In Our Man, George Packer has delivered a deeply affecting and ultimately tragic biography of a distinguished diplomat, a man whose career arc matched some of America’s most important chapters in the post-1945 era, from the tragedy of Vietnam, through the horrors of the Balkan war, to the longest conflict in US history still raging in Afghanistan.
Our Man is a surprisingly ample biography by George Packer, a prize-winning writer for The New Yorker and The Atlantic. The fascination of the book is in the subtitle, “Richard Holbrooke, and the end of the American century”. Often without intention, one suspects, the author gives us an intriguing essay in American declinism... The book is massively detailed, too much so, on domestic gossip, Holbrooke’s three marriages, various liaisons, spats with rivals in government and sojourns in the banking business. By contrast, the accounts of crucial events on the ground — the war in Bosnia, particularly — are surprisingly thin, even distorted.
Packer’s biography [...] provides an extraordinarily full portrait of an accomplished but flawed individual who never got the top position he wanted so badly... Packer’s portrait is so full because he has had access to all of Holbrooke’s papers and interviewed those who knew him well.
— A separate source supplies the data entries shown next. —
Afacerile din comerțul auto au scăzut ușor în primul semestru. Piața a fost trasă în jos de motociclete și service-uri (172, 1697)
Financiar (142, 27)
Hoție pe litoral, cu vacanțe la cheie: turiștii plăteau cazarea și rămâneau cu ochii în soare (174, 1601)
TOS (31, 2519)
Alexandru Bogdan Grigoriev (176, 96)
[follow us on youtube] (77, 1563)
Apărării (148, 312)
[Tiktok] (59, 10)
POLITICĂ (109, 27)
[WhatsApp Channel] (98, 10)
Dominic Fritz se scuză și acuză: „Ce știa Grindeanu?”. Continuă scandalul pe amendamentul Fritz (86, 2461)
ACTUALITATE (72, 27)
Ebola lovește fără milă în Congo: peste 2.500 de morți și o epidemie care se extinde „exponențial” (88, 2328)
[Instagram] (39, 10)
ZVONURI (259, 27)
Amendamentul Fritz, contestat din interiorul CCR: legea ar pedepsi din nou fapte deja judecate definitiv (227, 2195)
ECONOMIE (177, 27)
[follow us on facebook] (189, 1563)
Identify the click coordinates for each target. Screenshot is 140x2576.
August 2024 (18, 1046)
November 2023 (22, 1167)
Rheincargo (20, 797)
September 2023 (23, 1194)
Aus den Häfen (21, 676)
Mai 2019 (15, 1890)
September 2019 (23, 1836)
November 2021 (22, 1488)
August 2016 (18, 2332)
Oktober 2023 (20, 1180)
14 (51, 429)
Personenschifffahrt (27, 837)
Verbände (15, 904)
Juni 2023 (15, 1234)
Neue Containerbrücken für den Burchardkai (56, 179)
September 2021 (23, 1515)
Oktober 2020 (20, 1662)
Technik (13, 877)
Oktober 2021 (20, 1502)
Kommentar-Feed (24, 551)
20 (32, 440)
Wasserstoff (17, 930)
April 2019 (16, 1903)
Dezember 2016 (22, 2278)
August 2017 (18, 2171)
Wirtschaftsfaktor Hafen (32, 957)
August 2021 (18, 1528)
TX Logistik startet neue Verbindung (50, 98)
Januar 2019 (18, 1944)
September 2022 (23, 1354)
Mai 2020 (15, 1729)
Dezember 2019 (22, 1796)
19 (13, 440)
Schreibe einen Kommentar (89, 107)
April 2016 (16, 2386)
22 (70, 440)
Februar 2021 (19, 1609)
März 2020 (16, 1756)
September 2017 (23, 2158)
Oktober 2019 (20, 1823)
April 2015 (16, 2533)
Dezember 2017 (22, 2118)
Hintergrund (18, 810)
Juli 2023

He is also a first-rate reporter and writer who understands the history of the big conflicts at the centre of his story: Vietnam, Bosnia and Afghanistan. Because Holbrooke’s performance was so bound up with his personality, Packer explores all aspects of his life, including his three marriages and many affairs, often in intimate detail... Throughout, Packer adopts a conversational tone, imploring the reader to stay with him as he explores one aspect or another of this complex personality and explaining why he has devoted so much time to a man whom it is hard to like, even if he’s easy to admire... [Holbrooke] did his best to understand the local political currents at work in the conflicts with which he was engaged; when Packer quotes his assessments they are usually sharp, unsentimental and analytical. Holbrooke looked for the points where direct action as well as diplomacy might make a difference.